◆ **SUPPLIED INFORMATION**

* * *

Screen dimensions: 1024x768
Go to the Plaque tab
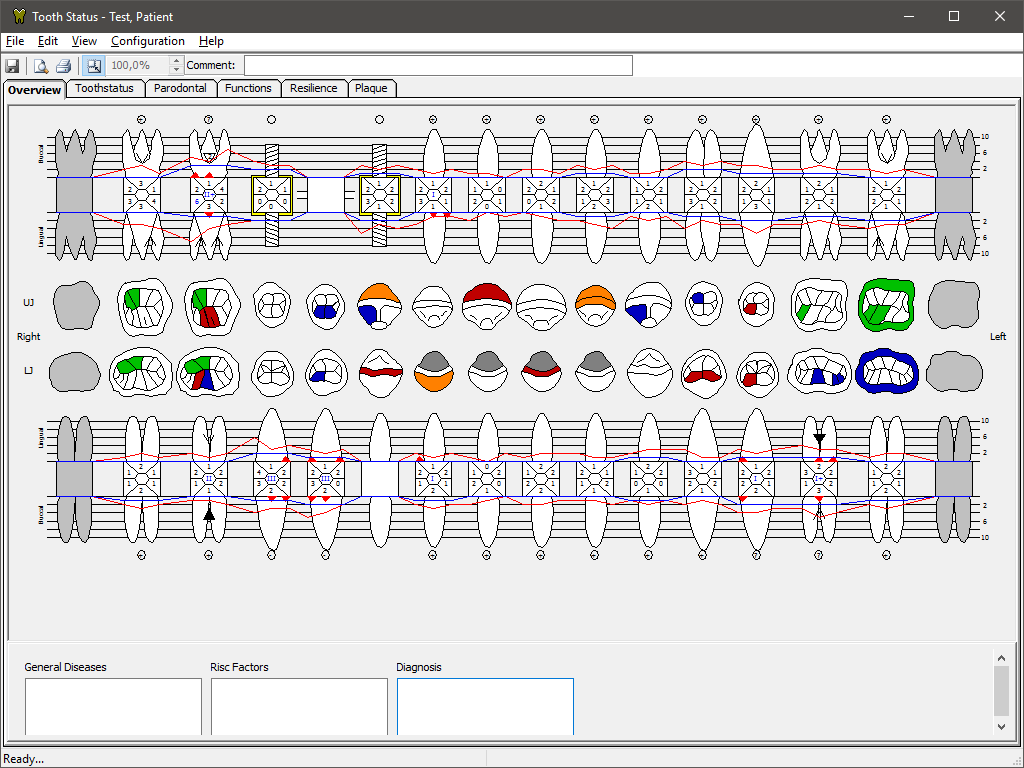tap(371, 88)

* * *

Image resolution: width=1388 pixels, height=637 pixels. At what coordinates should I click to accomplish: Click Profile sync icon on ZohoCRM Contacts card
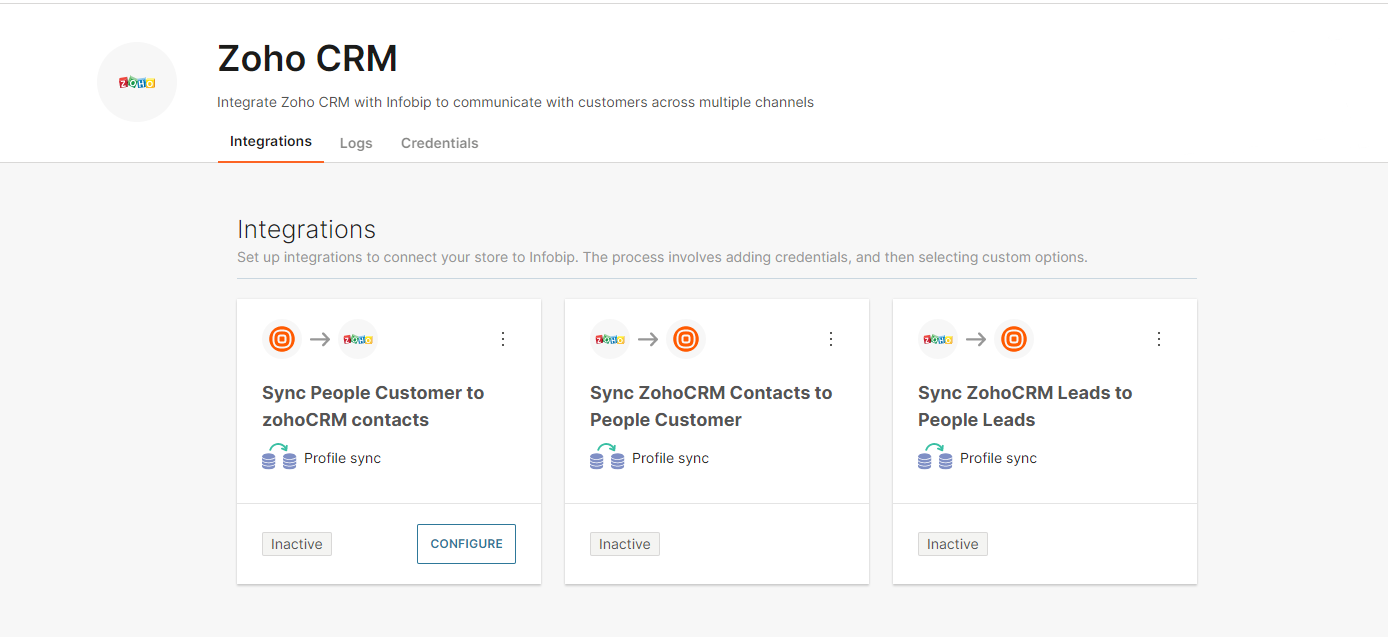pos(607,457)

* * *

◆ **WORK TO DO**
Please echo the records from the line holding "Image resolution: width=1388" to the line holding "pos(607,457)", inclusive, leaving out the pictures.

◆ **RESPONSE TO THIS EXERCISE**
Image resolution: width=1388 pixels, height=637 pixels. At what coordinates should I click to accomplish: Click Profile sync icon on ZohoCRM Contacts card
pos(607,457)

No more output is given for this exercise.